I feel like that’s where I am right now.

I want to discard all my cares and throw them into the wind. But I know I can’t, because a moment of fun now, may just cause a whole lifetime of suffering later. Suffer now, and have a good life later may just be more practical.

But that’s not all.

I think people my age have started to get attached and stuff. Not gonna lie, but I am a wee bit envious? Being single is damn good, I swear. I seriously swear by it, because I get to save up my money, spend it on myself and be happy with whatever I get. And you can just do whatever you want without consideration of someone else. But there are definitely times where having someone that you can call your own is so good, sometimes you just don’t want to wait for others, but be a priority in someone else’s life.

Probably 10 years down the road, I’ll be groaning about not being married or something. But that’s not the point. At every age we are at, there will be bound to be something that we’re not totally happy with. Like our work, our social life, our relationships. There will be imperfections.

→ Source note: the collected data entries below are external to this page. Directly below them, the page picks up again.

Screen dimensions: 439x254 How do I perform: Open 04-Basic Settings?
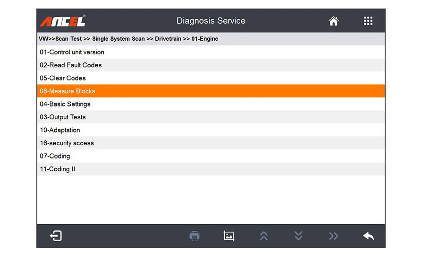[65, 104]
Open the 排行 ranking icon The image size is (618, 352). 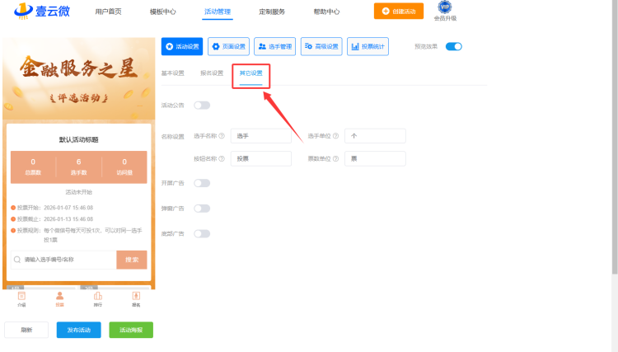pyautogui.click(x=98, y=298)
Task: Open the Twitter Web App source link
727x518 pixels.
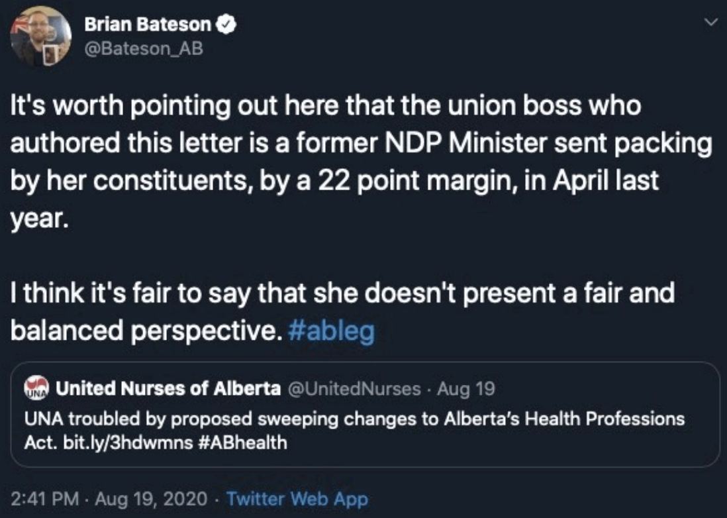Action: click(297, 498)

But for now, I just want to practice loving myself. Loving myself for my imperfections, my flaws, my silly ways and my profound side of me. Be the best I can be, and not let my inner voice put me down. No matter how many people I love, without loving myself, nothing is going to be possible.

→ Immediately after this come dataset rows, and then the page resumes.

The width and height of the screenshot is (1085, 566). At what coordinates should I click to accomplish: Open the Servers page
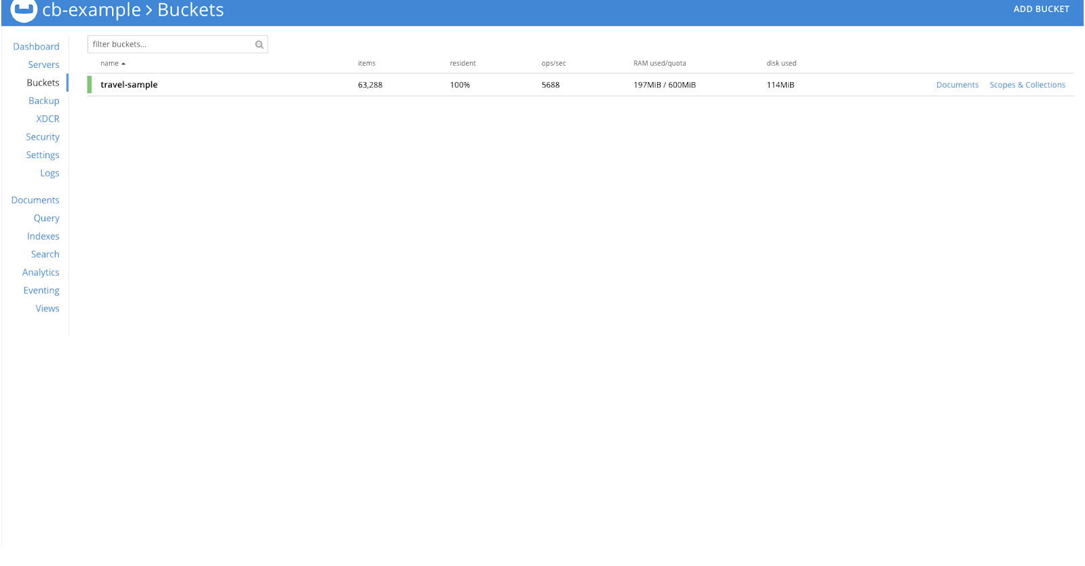[x=43, y=65]
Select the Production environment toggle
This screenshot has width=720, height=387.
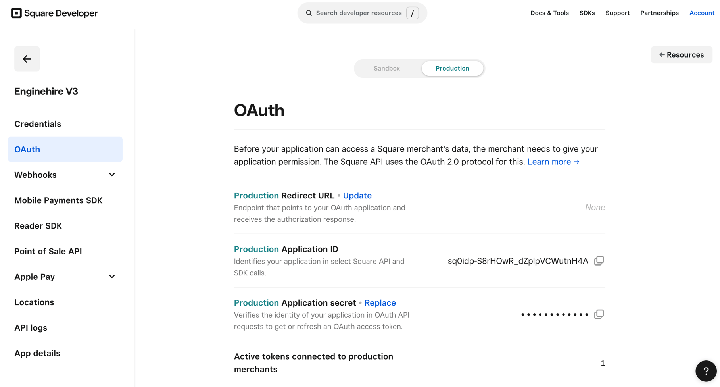click(x=452, y=68)
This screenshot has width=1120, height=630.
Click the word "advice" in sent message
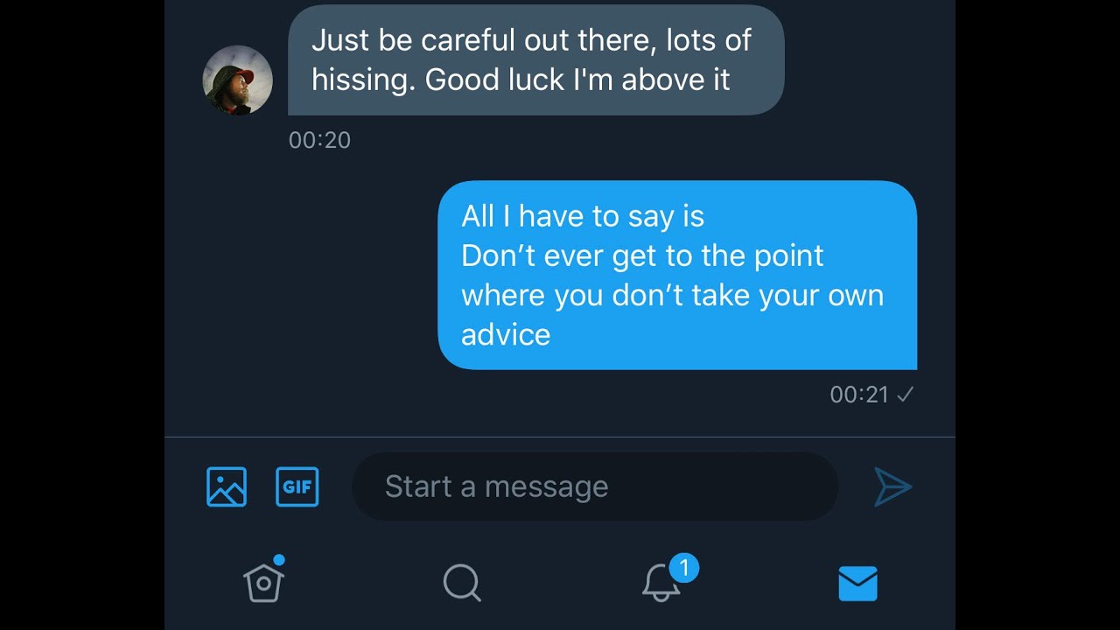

I want to look at my flaws and tell myself, its alright. And probably work it to get me where I want to be. Not for anyone else, but for myself, because I want to be healthier and have the energy to keep up, and not feeling tired all the time.

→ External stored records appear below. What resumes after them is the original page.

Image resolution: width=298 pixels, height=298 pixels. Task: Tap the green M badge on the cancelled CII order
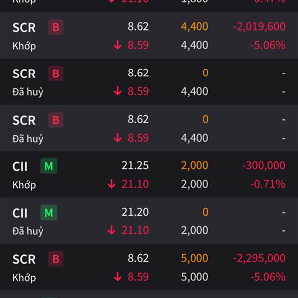[x=49, y=213]
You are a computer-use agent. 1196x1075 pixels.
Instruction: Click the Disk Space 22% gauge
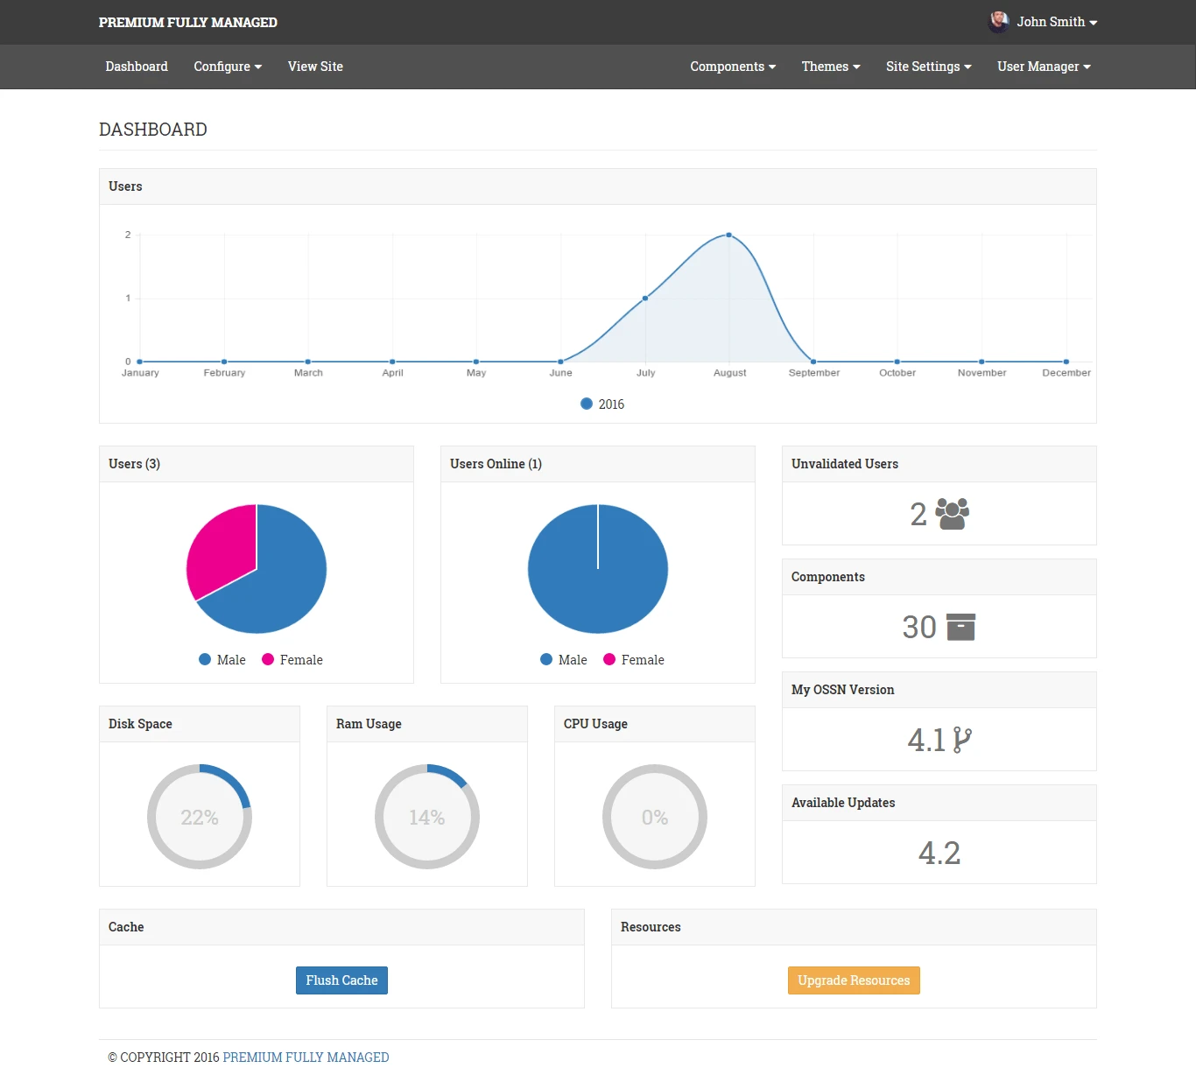pyautogui.click(x=200, y=817)
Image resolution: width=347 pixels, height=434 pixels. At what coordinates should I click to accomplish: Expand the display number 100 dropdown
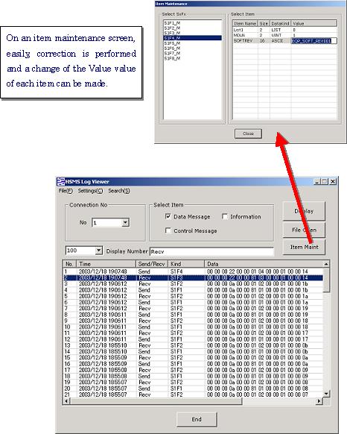click(99, 251)
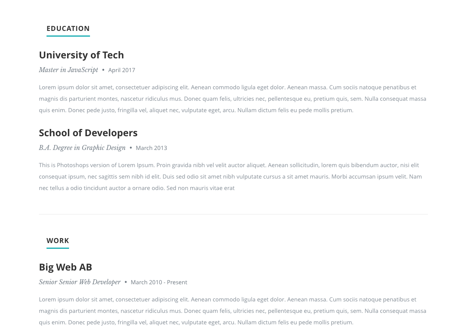Select the School of Developers heading
Image resolution: width=466 pixels, height=335 pixels.
[88, 133]
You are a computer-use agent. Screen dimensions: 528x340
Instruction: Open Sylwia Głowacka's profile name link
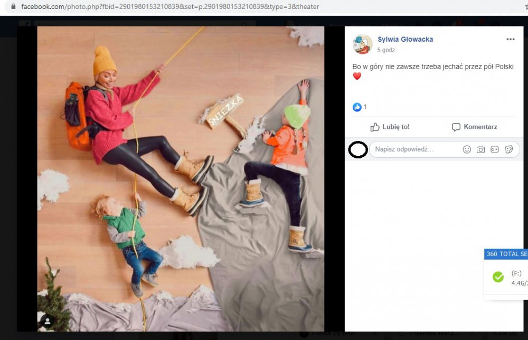[x=405, y=40]
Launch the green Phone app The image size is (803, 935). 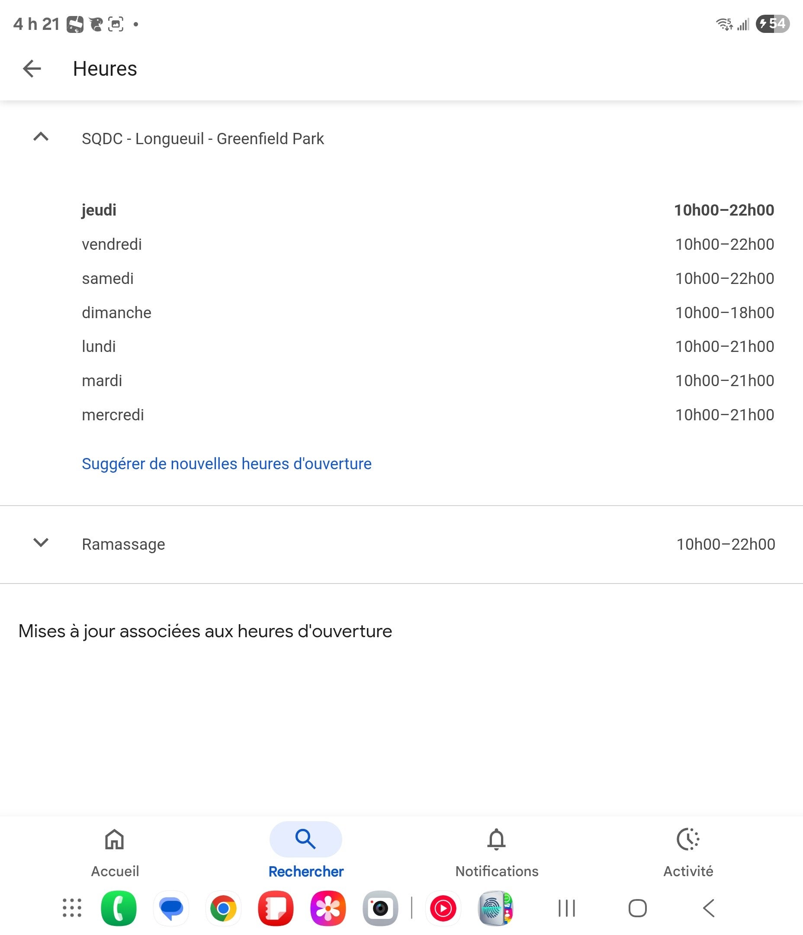(119, 908)
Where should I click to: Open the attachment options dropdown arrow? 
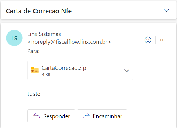pos(127,71)
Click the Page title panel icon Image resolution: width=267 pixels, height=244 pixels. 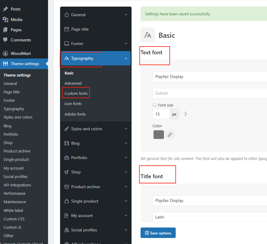point(67,29)
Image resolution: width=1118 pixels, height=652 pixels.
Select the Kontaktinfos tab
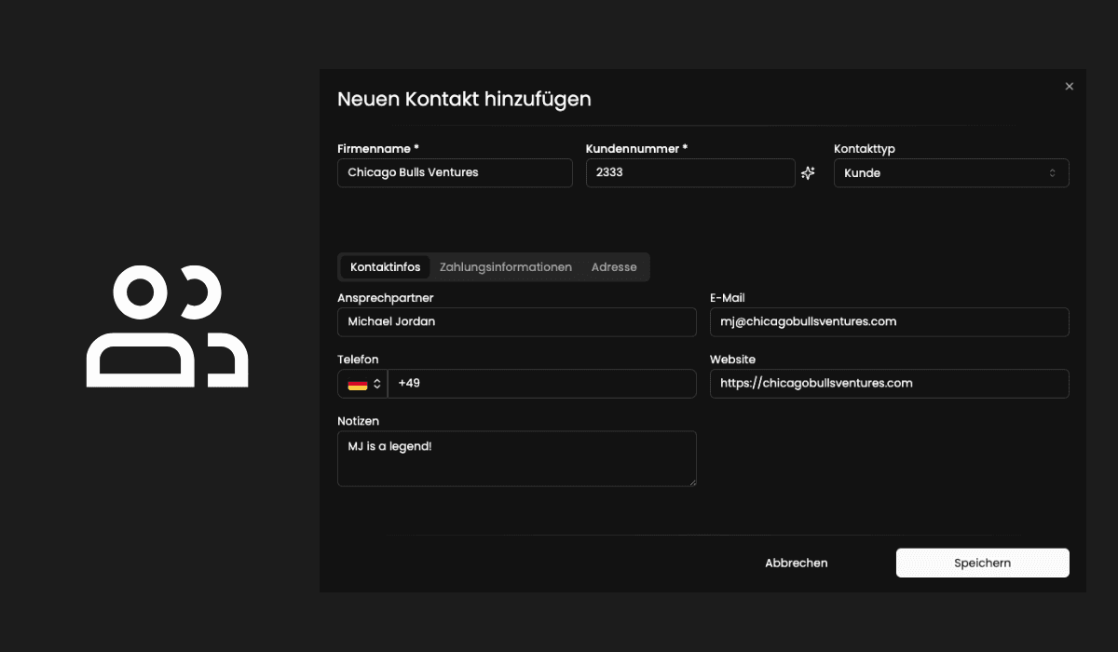(384, 266)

I want to change my mindsets. I need to. Its causing me to fall down. Yet, when I scrape my knees and get up, I don’t get the impact of falling down. Its scaring me, because I don’t know the severity of such things in my life.

Negativity surrounds me in my daily life. I don’t speak up about them because I believe in dealing it myself and not involving others which I don’t want others to know. I’ve always believed in building up a strong character and withstanding strong winds from backstabbing. But from time to time, I need people to talk to. And sometimes, I just don’t know how to open my mouth and ask, because its not typical of me, or sometimes I just feel that I can’t talk about certain things, or sometimes, I just don’t want to say, or I just don’t want people to know.

I want to see people happy. That’s one of the reasons why I refuse to tell people my troubles. I dislike to see people worry about me or continuously tell me that they are worried about me. I can obviously see that my words carry weight and sometimes without realising, I affect people around me. But I don’t want people to be affected. I want them to be happy with their life and their loved ones. That’s what makes me happy. While it makes me envious at times, that I can’t achieve it, I feel reassured to know that people are happy.

I watched No Strings Attached. There are so many things we believe in this world, so much so that, the truth has become twisted. I don’t want to be tangled in some nonsense anymore. I just want to keep a distance and let others be happy, and not get hurt, and not let myself get hurt at the same time. I am selfish. Everyone is selfish. But true selfish stems from lies that we tell ourselves everyday so that we can hurt others. A stab is a stab. It hurts, it bleeds, it takes time to heal.

Many will probably read this. I will probably read this in 5 years or some time down the road. I want to be able to  tell myself, hey you have gotten better. You’re happier, you’re emotionally better than others. And in order for me to do that, I need to be able to fufil my promises to myself, start leading a better life, rather than procrastinating and waiting for something to happen.

Life can only get better if you do something about it. Change starts today.